George Mackay Brown: the Wound and the Gift

By Ron Ferguson

St Andrew Press (pound;19.99)

4 OUT OF 5

Take a close look at the front cover. The fine portrait of George Mackay Brown (GMB) lacks the boyish grace and shy twinkling eyes we associate with Orkney's prolific poet, novelist and short story writer. Instead we see a face suffused with reflective suffering, a figure who has lived long with sorrow. This striking image sets the direction of travel for Ron Ferguson's critical but affectionate biography of one of Scotland's best writers in the second half of the 20th century.

Maggie Ferguson's award-winning account of GMB began the task of demythologising the life of this elusive character, who was only partially understood by many who thought they knew him well. Ron Ferguson carries it further and in a different direction: he tracks GMB's journey from Presbyterianism to Catholicism, reflecting on the consequences of this for his life and art. In parallel he explores the spirituality - "the search for meaning in human lives" - of these two Christian faiths which have dominated Scottish society throughout our history as a nation.

Ferguson is well suited to this task: he is a gifted journalist, the author of many books, including fiction, drama and biography, and - not least - was the charismatic minister of St Magnus Cathedral in Kirkwall. His back catalogue of postings include Easterhouse in Glasgow and leader of the ecumenical and radical Iona Community.

Ferguson reveals GMB to be a complex character, a conscious wearer of defensive masks: gentle and charming, but at times vicious and hurtful. In the midst of crushing depressions - often fuelled by drink - his salvation is to pick up the cheap Biro and keep on writing. He emerges as a selfish man, emotionally needy and ardent for female love and affection. He finds a reciprocated attraction in women of all ages but is unable to take responsibility for these relationships and absents himself if threatened.

Ferguson has tracked down new letters between GMB and Stella Cartwright that make poignant reading: two vulnerable and sensitive people, both lost in alcohol, seeking and giving solace to one another. We hear a strikingly direct, emotional voice from the poet with the nuanced and crafted mask of the skald removed.

This biographer has cast his net wide, dealing perceptively and persuasively with all aspects of his subject's life and art. In doing so, he has recruited the views and opinions of many writers, friends of the poet, artists and thinkers from Orkney and Scotland, who reflect upon GMB, religion and art, and their place in Scottish life. This results in an authoritative and exhaustive account of his subject.
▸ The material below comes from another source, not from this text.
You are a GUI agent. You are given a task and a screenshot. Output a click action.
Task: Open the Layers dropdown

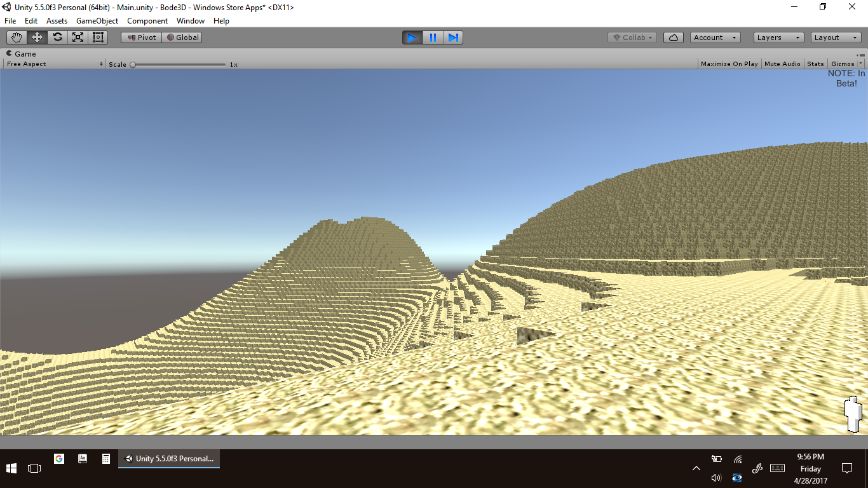[x=778, y=37]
If Ferguson is at times over-generous in allowing others to discourse on GMB, it is more than compensated by his own observations that carry their weight lightly in an informal, inclusive style. For example, while GMB and his spiritual mentor Edwin Muir are deeply critical of Calvinism, Ferguson mounts a spirited defence of John Knox as a progressive, well-rounded thinker, dismissing the ahistorical and ill-informed views that have characterised him as a "morose Scottish Orangeman". This book deepens our understanding of Scottish literature today and illuminates the life and work of one of its central figures.


Ron Ferguson, who was described by George Mackay Brown as a true craftsman in literature, is an award-winning writer and former Presbyterian minister of Orkney's St Magnus Cathedral.